Mark Welland – Symmetree

2 minute read

There are many ancient trees in and around the Weald of Kent. Like the Oak Tree at Badsell Park Farm, some are isolated within a farmed field. I began an ongoing project in 2013, which to date has produced photographic, mixed media and sculptural studies. The project sets out to interpret the effects of factors like light, weather and time on the life and death of the tree.

At the start of the Symmetree project, there was no end game, there wasn’t even the idea of a journey. Just a small wish, to try and capture some of its magnificence and portray a sense of the landscape the Badsell Oak tree sat in.

The tree was a stunning piece of nature that had emerged from the ground and over centuries grown into maturity, then thanks to Storm Katie it was toppled by a combination of its own aged structure and an angry north easterly wind.

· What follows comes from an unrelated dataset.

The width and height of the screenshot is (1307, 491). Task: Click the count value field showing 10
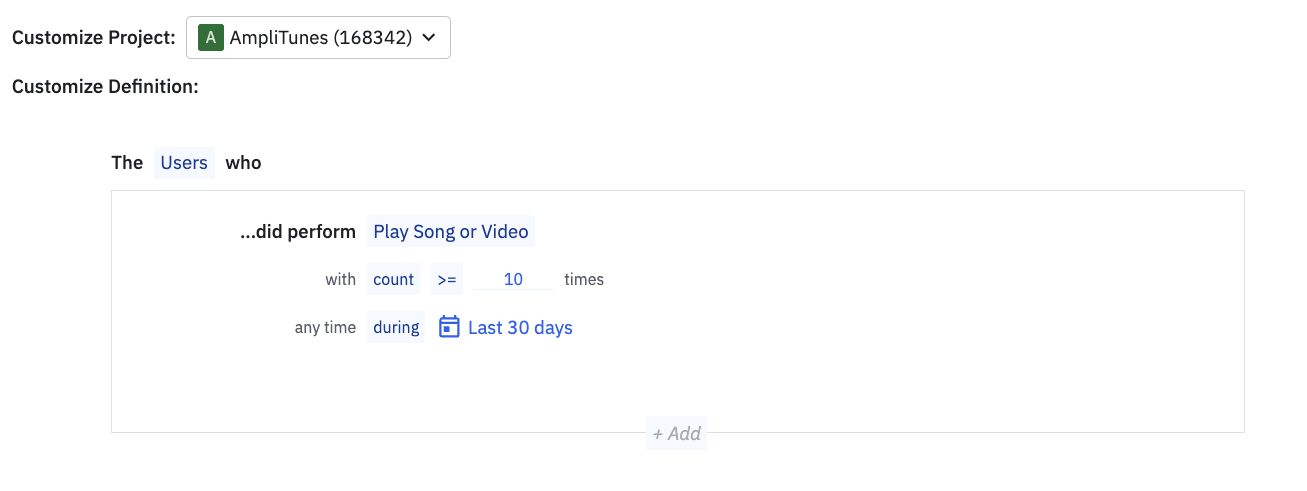click(513, 280)
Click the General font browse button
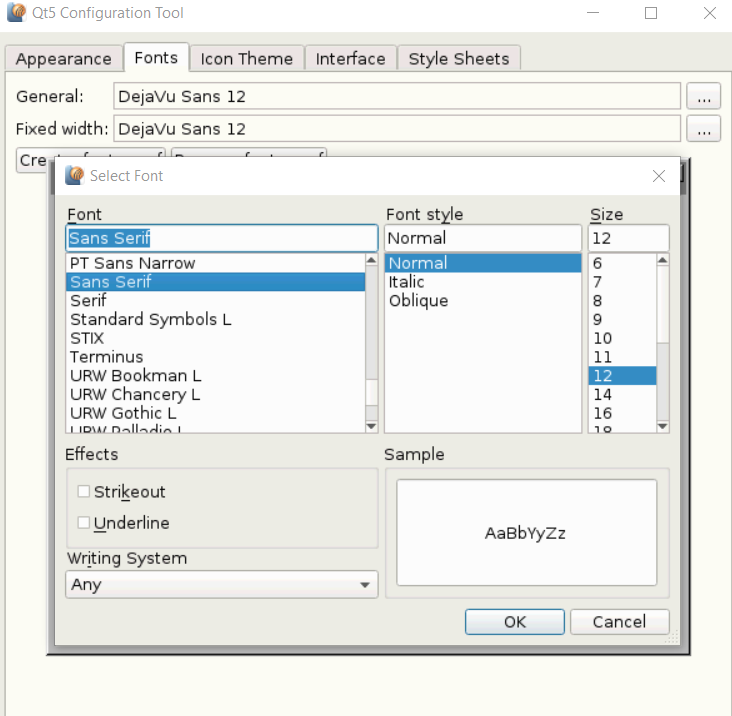The width and height of the screenshot is (732, 716). [x=703, y=97]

In a time when our finite resources should be cherished, the idea of just ending the project felt wrong. For a start there was the amount of wood the tree had produced. As I discovered, the wood had over the years, decayed at different rates. A combination of insects, microbes, bacteria and a warm damp environment, produced in places a red ochre like pigment.

It’s not unlike Punkwood (used as tinder to start fires). When dried it’s just like powder paint! I have used this pigment in the latest two Symmetrees by embedding it in the darker recesses of the frames. It gives the black and white photographs a subtle glow, like the last leaves of Autumn caught by the low sunlight.

With the help of chainsaw carver Les Langley I now have different cuts, planks and branches seasoning and soon ready to use for the next stage of the project. I’m hoping to involve a Japanese wood preservation process called Shou Sugi Ban. This chars the outer surfaces providing a seal for the green inner parts. As ever, making it up as I go along and continuing to inject creativity, I’m attempting to reveal parts of the clean wood through it’s blackened skin. It’s a ‘hands on’ DIY process that may give some parts of the tree the opportunity to escape the inevitable degeneration into pulp or being chopped for firewood.